Boti García (iz) y Arancha Fernández (d) junto a Eduardo Mendicutti, detrás con gafas, colocan un ramo de flores y una bandera en la estatua de Lorca en Madrid en 2009. EFE/Bernardo Rodríguez.

Tras California, Mendicutti volvió a cautivarme con Ganas de hablar, otra vez una novela sobre la edad y el madurar. Su protagonista es un manicurista con una importante fama local en ese sucedáneo de Sanlúcar de Barrameda que Mendicutti emplea en sus últimas novelas, La Algaida, un territorio entre el Macondo de García Márquez y el Brideshead al que retorna Evelyn Waugh para entender la Inglaterra posterior a la Segunda Guerra Mundial. En ese sucedáneo, deciden otorgarle al manicurista una calle con su nombre, pero el paso de la figura de una procesión muy querida y venerada da al traste con ese homenaje (el manicurista es LGTBIQ, se sobreentiende). A lo largo de la narración asistimos atónitos e intrigados por cómo va a solucionarse este dilema. Y el manicurista larga, para desahogarse, para que sepamos de las injusticias que la heterosexualidad normativa inflige sobre las minorías que no son iguales. La particular y miserable dieta del manicurista es estremecedora: conservas, mal vino, peor leche, un agua no muy higiénica, nada de verduras, poquísima fruta. Con ella dibuja una especie de bodegón detallista y aterrador sobre la soledad de los que han sido marginados por la sociedad.
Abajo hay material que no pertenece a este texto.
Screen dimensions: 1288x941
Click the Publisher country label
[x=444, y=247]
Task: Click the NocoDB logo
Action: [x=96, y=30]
Mendicutti no ha perdido el pulso periodístico y ha afinado ese preciso, incisivo, sentido de la ironía para atraparnos y desnudarnos como sociedad

Después de Ganas de hablar, Mendicutti ha sido muy prolífico. Es cierto que abandonó Madrid, dejándonos huérfanos de su presencia en casa para comentar la actualidad en este largo proceso en que aquella se ha convertido en una merienda alborotada y no siempre fácil de digerir. Su voz ausente como líder de opinión nos suma en mayor desconcierto. Pero a él le ha permitido escribir novelas como Otra vida para vivirla contigo, bastante autobiográfica, donde analiza, sin perder su elegancia narrativa y su inimitable sentido del humor, este nuevo mundo donde la información y la tecnología crean caos y parecen disfrutar sembrando desinformación y cómo el amor es siempre un enemigo que atacar. En este sentido, Mendicutti no ha perdido el pulso periodístico y ha afinado ese preciso, incisivo, sentido de la ironía para atraparnos como lectores y desnudarnos como sociedad. Mae West y yo y Furias divinas son novelas hermanadas, porque sus personajes se entrecruzan o sencillamente se proyectan de una a otra novela: un grupo alejadísimo de drags y travestis de La Algaida cada vez más inquietas y atacadas por hacerse mayores. En los últimos años y siempre desde ese exilio voluntario de Madrid, Mendicutti nos ha regalado Malandar y, en plena pandemia, Para que vuelvas hoy, magníficas novelas que juegan a lo crepuscular sin perder un ápice de la brillante ironía de un humor macerado por los años.

Ese sentido del humor, siempre ácido y desternillante, es también muy propio de otro Eduardo de nuestra literatura: Eduardo Mendoza. Mis escritores favoritos vivos. Porque enaltecen un don que es pertinente a los escritores españoles y latinoamericanos. Un sentido de la sátira que esquiva la caricatura, el populismo y la vulgaridad para deleitarnos con lecturas inolvidables y fortalecedoras. Espero que este ingrediente principal haya sido captado por los autores que rinden homenaje a Mendicutti en este volumen.

Y que la vida siempre nos mantenga subiendo o bajando la Gran Vía de Madrid o cualquier otra del mundo (LGTBI o no).

Adoro a Eduardo Mendicutti, como escritor, como amigo y como maestro, aunque probablemente esta última adoración le guste menos. En realidad, ninguna, porque Eduardo no es hombre que se deleite en las adulaciones y la idea de la adoración es demasiado religiosa para él, pero me gusta reivindicar esa mezcla de admiración y adoración que siento por él.